Introducing now, a quarto extension for easily adding the time right now – err… the time right now when your Quarto blog or document is rendered.
Hello, now
To start using now in your own Quarto projects, just install the extension with this command.
quarto add gadenbuie/quarto-now
You can read all about the extension on its (quarto-built) page here: pkg.garrickadenbuie.com/quarto-now. Or keep reading this post for a quick intro.
Using now
now, the extension, comes with two shortcodes you can use just about anywhere: {{< now >}}
and {{< modified >}}
. Both work in the same way, except that {{< modified >}}
will show the last modified time of the document, either by using the modified
metadata field or the last modified timestamp of the file (on macOS and Linux only, sorry).
Here’s a quick example of the shortcodes in use. Note that in this post I added the modified
date, which gives me a bit more control over what counts as a “modification”.
---
title: Add last rendered or modified time to Quarto
modified: 2024-03-29
---
This document was last modified at {{< modified >}}
and it was last rendered at {{< now >}}.
This document was last modified at 2024-03-29 00:00:00 and it was last rendered at 2024-07-26 22:04:49.
Formatting the time output
By default, now uses ISO 8601 (ish) formatting, but that’s not usually the most human-readable format. now comes with a few built-in aliases for common date and time parts.

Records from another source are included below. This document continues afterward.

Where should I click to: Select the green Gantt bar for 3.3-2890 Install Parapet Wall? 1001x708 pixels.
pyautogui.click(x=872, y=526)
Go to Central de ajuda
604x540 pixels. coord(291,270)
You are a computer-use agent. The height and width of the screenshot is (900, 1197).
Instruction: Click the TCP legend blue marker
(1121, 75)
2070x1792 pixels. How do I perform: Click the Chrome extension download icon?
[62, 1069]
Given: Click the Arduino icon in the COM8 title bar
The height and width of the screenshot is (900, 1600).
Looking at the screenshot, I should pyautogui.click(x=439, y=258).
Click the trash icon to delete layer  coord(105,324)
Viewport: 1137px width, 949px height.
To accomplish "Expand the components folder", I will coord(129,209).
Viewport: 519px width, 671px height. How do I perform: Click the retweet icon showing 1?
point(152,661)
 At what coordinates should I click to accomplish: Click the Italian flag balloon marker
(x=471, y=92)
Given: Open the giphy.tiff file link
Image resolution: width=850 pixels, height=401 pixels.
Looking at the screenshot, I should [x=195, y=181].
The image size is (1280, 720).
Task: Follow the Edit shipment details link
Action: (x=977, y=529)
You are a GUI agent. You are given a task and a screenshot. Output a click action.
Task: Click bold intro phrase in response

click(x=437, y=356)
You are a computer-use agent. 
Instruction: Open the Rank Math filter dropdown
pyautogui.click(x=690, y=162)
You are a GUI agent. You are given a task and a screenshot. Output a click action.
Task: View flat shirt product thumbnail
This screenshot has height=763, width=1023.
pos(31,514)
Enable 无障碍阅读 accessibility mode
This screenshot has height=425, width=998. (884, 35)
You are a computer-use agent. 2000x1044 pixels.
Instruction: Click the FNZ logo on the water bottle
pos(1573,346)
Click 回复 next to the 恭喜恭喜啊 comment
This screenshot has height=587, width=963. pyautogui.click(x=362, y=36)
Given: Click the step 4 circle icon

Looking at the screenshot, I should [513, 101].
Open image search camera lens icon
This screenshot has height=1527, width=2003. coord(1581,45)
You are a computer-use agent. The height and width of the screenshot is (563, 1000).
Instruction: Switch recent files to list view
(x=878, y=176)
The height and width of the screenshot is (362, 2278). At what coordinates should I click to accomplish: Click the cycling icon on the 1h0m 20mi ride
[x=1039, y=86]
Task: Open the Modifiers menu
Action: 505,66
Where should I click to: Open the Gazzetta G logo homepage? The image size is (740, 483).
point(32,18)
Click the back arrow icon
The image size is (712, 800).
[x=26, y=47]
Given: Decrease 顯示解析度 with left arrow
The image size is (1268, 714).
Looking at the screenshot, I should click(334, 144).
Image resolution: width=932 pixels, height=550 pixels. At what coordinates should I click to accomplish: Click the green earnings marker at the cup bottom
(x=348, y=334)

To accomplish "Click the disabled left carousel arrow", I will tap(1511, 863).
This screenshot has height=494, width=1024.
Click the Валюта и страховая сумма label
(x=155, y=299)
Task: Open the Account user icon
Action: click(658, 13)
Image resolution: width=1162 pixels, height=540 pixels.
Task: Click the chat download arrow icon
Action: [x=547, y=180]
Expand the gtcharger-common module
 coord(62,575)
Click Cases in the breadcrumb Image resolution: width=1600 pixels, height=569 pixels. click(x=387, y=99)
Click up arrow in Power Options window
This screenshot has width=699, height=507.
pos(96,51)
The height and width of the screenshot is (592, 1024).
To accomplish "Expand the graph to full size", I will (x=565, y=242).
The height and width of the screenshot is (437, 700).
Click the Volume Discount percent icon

Shortcode | Result | Format String |
---|---|---|
{{< now >}} |
2024-07-26 22:04:49 |
"%F %T" |
{{< now year >}} |
2024 |
"%Y" |
{{< now month >}} |
July |
"%B" |
{{< now day >}} |
26 |
"%d" |
{{< now weekday >}} |
Friday |
"%A" |
{{< now hour >}} |
10 |
"%I" |
{{< now minute >}} |
04 |
"%M" |
{{< now ampm >}} |
PM |
"%p" |
{{< now date >}} |
07/26/24 |
"%x" |
{{< now time >}} |
22:04:49 |
"%X" |
{{< now datetime >}} |
Fri Jul 26 22:04:49 2024 |
"%c" |
{{< now isodate >}} |
2024-07-26 |
"%F" |
{{< now isotime >}} |
22:04:49 |
"%T" |
{{< now isodatetime >}} |
2024-07-26T22:04:49-0400 |
"%FT%T%z" |
{{< now timestamp >}} |
2024-07-26 22:04:49 |
"%F %T" |
Note that the shortcodes only accept a single format argument, so you’d need to write {{< modified month >}} {{< modified year >}}
instead of {{< modified month year >}}
.
That said, you can always use the format strings supported by Lua’s os.date()
function, so {{< modified "%B %Y" >}}
gives you the month and year: March 2024. Note that because the format string has a space, it needs to be quoted "%B %Y"
.
You can find the complete list of accepted format strings in the now extension docs.
Have a good day, meow!
This was a fun excursion into the world of Quarto extensions! Thanks for reading and I hope you find now useful in your own projects. May you benefit from my inability to do the thing I’m “supposed to do” (hey, it’s my free time!).
The feature image was generated with DALL-E 3 and the following prompt: an m.c. escher style pencil sketch of a dreamy clock face.